Metabat-like depth files over scaffolds/contigs:
{omics}/8-1-binning/depth_{scaf_type}/combined.{min_length}.depth.txt

2.5. mags_generation

Unique MAG collection:
{omics}/8-1-binning/mags_generation_pipeline/unique_genomes

Checkm2 and sequence scores:
{omics}/8-1-binning/mags_generation_pipeline/coverm_unique_cluster_scored.tsv

Taxonomic annotation:
{omics}/8-1-binning/mags_generation_pipeline/taxonomy.phylophlan.SGB.Jun23.tsv
{omics}/8-1-binning/mags_generation_pipeline/taxonomy.gtdb.r220.tsv

2.6. gene_annotation (MAG or refgenome)

Locus id for each genome:
DB/{MINTO_MODE}/1-prokka/locus_id_list.txt

Predicted CDS:
DB/{MINTO_MODE}/2-postprocessed/

Functional annotation of genomes:
DB/{MINTO_MODE}/4-annotations/{ANNOTATION}.tsv

2.6. gene_abundance

Read mapping statistics for each sample:
{omics}/9-mapping-profiles/{MINTO_MODE}/mapping.p{identity}.maprate.txt
{omics}/9-mapping-profiles/{MINTO_MODE}/mapping.p{identity}.mapstats.txt
{omics}/9-mapping-profiles/{MINTO_MODE}/mapping.p{identity}.multimap.txt

Normalized abundances:
  MAG or refgenome:
{omics}/9-mapping-profiles/{MINTO_MODE}/gene_abundances.p{identity}.MG.tsv
{omics}/9-mapping-profiles/{MINTO_MODE}/gene_abundances.p{identity}.TPM.tsv
{omics}/9-mapping-profiles/{MINTO_MODE}/genome_abundances.p{identity}.profile.abund.prop.genome.txt
{omics}/9-mapping-profiles/{MINTO_MODE}/genome_abundances.p{identity}.profile.abund.prop.txt
{omics}/9-mapping-profiles/{MINTO_MODE}/genome_abundances.p{identity}.profile.relabund.prop.genome.txt

  Catalog:
{omics}/9-mapping-profiles/catalog/gene_abundances.p{identity}.TPM.tsv

2.6. data_integration

All outputs are in sub-directories for each combination of the omics, mapping identity threshold and normalization parameters under /output/data_integration/{MINTO_MODE}-genes.

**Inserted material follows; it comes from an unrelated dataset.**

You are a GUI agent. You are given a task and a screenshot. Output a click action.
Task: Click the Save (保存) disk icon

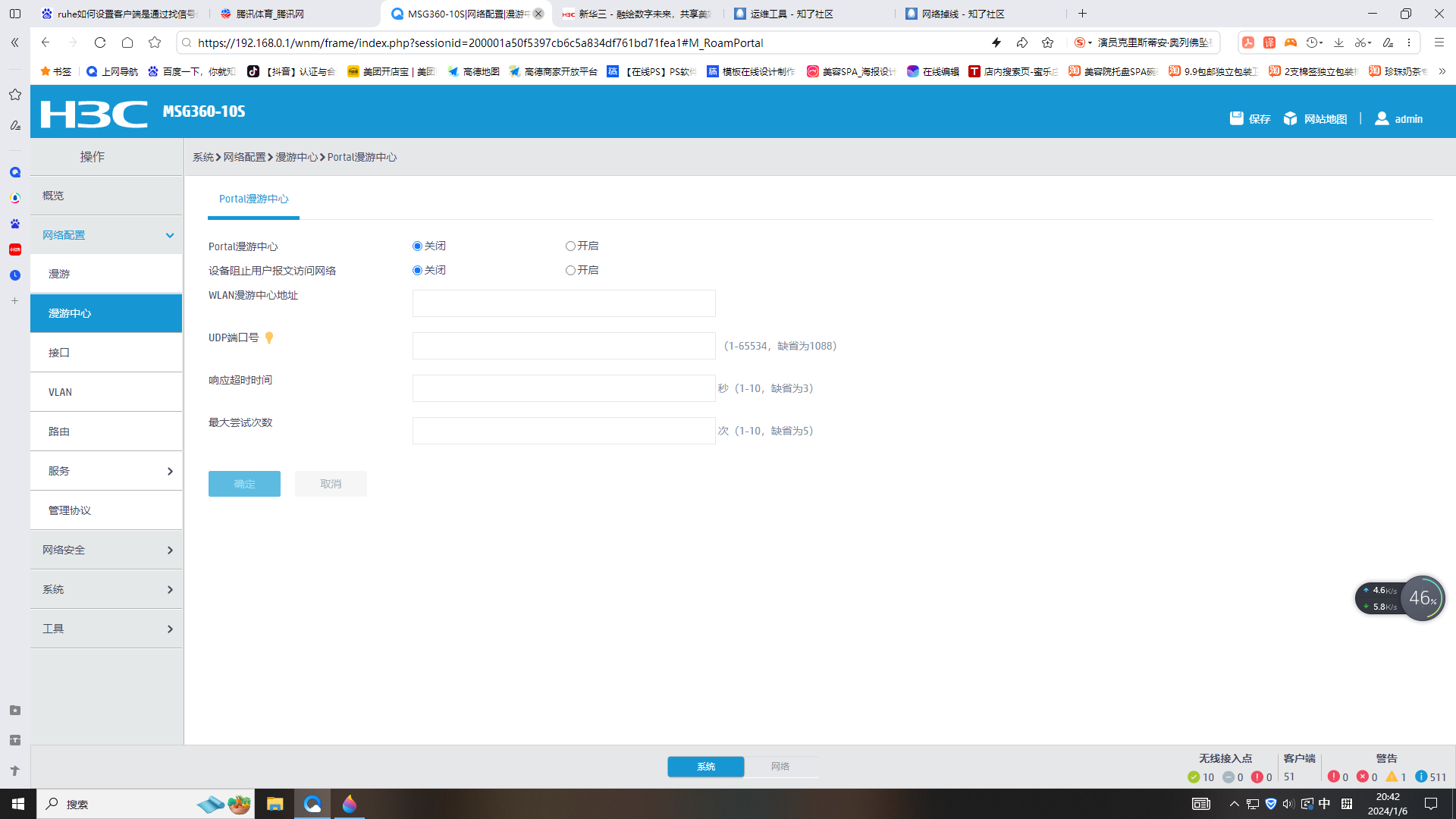tap(1236, 118)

Depending on the omics, the analysis produced:

  • Gene profiles and normalised (MG and/or TPM) gene abundance (GA.tsv), transcript (GT.tsv) or expression (GE.tsv). Expression is the ratio of transcript and abundance.
  • Function profiles per database and category ({functional_category}), including the function IDs, function description and function abundance (FA.{functional_category}.tsv), transcript (FT.{functional_category}.tsv) or expression (FE.{functional_category}.tsv) normalized counts.
  • Phyloseq objects for the gene and function profiles in phyloseq_obj subfolder
  • PCoA plots of gene and function profiles and summary of genes and features in plots subfolder.